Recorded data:
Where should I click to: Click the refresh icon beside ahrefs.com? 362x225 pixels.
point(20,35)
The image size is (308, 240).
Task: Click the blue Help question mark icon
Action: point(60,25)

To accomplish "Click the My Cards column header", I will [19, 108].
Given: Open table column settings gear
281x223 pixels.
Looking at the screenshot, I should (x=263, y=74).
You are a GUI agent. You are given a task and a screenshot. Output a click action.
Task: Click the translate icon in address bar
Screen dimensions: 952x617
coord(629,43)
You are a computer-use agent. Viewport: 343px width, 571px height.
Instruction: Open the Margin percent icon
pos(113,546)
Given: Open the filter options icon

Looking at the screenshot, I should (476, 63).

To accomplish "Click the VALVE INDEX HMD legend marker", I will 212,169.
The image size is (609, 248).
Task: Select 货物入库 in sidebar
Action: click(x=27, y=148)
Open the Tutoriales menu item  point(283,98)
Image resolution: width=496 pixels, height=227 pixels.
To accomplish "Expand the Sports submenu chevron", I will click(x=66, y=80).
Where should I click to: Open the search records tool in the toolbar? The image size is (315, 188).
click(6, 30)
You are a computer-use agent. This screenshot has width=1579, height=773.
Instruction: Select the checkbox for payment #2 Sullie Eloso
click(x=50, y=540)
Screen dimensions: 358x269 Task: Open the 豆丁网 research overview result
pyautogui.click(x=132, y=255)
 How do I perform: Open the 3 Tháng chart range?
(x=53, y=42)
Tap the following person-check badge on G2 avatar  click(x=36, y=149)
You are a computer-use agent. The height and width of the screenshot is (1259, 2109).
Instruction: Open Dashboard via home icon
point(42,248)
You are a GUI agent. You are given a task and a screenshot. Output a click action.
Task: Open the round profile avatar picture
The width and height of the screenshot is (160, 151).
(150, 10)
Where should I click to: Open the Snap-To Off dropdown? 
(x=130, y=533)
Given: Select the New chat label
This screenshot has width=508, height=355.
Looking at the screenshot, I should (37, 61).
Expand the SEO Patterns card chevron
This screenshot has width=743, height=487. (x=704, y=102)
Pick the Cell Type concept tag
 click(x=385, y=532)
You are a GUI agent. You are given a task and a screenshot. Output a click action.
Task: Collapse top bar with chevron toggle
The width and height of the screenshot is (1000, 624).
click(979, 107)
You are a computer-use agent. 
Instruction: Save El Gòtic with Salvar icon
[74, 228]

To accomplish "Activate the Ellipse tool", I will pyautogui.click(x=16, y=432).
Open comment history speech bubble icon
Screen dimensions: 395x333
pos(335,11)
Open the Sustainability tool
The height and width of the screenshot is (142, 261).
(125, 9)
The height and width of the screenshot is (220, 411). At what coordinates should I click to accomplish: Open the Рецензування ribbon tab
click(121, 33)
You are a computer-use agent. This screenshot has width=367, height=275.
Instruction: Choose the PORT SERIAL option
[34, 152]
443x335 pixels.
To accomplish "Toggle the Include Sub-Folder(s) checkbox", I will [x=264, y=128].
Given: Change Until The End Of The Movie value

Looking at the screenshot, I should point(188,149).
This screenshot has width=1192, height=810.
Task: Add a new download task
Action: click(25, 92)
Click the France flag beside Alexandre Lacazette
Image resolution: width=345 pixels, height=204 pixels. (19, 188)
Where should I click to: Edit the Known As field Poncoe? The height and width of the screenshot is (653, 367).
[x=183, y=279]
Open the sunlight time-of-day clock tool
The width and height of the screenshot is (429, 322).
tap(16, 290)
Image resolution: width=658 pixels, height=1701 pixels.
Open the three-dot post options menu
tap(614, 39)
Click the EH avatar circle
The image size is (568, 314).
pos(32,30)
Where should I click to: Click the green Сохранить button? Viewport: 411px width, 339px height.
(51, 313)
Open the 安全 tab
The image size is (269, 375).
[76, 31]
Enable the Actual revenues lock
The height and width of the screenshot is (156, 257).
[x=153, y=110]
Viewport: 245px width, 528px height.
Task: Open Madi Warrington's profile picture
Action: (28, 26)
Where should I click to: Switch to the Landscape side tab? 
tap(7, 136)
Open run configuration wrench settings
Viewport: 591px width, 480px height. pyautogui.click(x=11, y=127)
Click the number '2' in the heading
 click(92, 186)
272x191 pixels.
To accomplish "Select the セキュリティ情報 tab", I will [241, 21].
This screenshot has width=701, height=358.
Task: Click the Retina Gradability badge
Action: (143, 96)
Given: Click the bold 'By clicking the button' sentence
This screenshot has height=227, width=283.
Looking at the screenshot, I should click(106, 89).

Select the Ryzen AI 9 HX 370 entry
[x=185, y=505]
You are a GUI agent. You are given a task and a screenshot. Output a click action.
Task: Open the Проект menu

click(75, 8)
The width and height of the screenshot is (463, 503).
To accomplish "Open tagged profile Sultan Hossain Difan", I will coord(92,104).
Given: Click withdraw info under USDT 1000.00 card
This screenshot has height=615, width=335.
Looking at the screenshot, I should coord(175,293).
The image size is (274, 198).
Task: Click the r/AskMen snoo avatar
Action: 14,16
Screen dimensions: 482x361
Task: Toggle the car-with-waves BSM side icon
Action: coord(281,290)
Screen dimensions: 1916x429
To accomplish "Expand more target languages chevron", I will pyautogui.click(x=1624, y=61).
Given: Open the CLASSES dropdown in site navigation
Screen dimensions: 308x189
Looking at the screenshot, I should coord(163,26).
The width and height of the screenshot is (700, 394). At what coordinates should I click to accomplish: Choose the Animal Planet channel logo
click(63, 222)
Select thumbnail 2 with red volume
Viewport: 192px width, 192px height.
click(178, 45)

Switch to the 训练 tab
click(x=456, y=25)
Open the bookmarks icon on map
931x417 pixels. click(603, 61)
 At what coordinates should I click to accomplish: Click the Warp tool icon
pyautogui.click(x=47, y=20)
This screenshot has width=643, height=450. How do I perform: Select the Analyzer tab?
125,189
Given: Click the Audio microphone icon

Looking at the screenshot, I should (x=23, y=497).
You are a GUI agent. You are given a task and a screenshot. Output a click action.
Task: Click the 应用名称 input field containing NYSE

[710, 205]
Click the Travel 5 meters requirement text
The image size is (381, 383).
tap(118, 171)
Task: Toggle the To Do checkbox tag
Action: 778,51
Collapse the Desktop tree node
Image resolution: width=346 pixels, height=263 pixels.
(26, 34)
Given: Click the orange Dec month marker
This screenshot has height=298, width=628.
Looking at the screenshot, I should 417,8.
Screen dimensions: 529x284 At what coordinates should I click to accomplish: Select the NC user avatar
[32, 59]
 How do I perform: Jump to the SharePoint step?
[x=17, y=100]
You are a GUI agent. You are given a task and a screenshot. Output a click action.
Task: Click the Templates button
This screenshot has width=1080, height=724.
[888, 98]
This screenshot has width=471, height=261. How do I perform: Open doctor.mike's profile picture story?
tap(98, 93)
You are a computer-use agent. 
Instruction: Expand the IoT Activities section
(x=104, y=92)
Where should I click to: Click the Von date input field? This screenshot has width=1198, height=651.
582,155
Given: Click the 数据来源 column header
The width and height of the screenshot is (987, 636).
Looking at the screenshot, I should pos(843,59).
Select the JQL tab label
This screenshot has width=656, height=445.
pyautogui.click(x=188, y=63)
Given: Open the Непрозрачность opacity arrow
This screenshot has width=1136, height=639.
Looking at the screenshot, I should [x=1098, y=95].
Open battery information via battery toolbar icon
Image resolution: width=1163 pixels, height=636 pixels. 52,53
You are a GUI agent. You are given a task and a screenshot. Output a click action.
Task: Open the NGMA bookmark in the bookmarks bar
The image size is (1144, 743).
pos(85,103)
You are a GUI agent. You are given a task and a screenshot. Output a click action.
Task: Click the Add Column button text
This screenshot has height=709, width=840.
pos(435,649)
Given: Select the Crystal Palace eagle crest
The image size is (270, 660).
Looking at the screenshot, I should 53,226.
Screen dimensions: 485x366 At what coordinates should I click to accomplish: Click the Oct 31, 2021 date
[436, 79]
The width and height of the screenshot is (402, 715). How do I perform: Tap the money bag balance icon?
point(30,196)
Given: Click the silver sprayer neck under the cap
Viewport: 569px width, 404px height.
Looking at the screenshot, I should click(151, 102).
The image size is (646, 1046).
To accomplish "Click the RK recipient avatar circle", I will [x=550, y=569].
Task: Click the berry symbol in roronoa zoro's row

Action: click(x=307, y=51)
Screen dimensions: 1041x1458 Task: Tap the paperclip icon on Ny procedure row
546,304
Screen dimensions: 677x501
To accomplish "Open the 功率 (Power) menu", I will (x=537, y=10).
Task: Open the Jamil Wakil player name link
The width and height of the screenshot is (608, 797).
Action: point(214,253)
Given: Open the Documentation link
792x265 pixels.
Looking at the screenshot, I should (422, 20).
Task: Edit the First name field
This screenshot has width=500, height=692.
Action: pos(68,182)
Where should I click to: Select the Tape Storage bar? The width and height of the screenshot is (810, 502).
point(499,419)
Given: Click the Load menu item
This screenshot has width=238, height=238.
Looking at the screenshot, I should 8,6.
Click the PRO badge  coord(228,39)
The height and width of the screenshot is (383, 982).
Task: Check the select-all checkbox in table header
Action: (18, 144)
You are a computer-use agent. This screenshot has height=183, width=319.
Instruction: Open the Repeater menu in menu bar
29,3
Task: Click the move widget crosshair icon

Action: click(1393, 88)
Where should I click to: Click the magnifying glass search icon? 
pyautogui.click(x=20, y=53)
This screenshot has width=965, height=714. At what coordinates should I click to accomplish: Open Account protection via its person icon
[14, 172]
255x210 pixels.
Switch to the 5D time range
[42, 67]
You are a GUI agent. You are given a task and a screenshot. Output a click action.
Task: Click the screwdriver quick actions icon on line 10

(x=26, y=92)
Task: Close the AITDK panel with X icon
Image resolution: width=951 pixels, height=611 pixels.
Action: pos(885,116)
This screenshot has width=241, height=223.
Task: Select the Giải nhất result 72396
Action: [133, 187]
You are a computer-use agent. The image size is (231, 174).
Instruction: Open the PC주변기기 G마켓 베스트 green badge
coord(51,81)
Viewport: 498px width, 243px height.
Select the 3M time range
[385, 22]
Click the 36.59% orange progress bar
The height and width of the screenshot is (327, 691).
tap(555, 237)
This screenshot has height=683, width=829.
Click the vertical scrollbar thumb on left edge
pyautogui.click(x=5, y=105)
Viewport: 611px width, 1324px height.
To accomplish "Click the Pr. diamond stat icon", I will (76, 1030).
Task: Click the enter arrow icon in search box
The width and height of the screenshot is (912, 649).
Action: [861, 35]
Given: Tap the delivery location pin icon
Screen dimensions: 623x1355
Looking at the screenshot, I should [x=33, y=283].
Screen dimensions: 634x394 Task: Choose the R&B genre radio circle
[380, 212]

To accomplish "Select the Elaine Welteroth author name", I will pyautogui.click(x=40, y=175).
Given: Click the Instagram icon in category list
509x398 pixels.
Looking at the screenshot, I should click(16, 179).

# What is being asked:
Where the word "computer" occurs in a line of the records, copy that line.

# Worked solution:
You are a computer-use agent. Viewport: 343px width, 571px height.
You are a computer-use agent. This screenshot has width=1579, height=773.
You are a computer-use agent. The height and width of the screenshot is (1259, 2109).
You are a computer-use agent. 
You are a computer-use agent. This screenshot has width=367, height=275.
You are a computer-use agent. 
You are a computer-use agent. This screenshot has height=183, width=319.
You are a computer-use agent. The image size is (231, 174).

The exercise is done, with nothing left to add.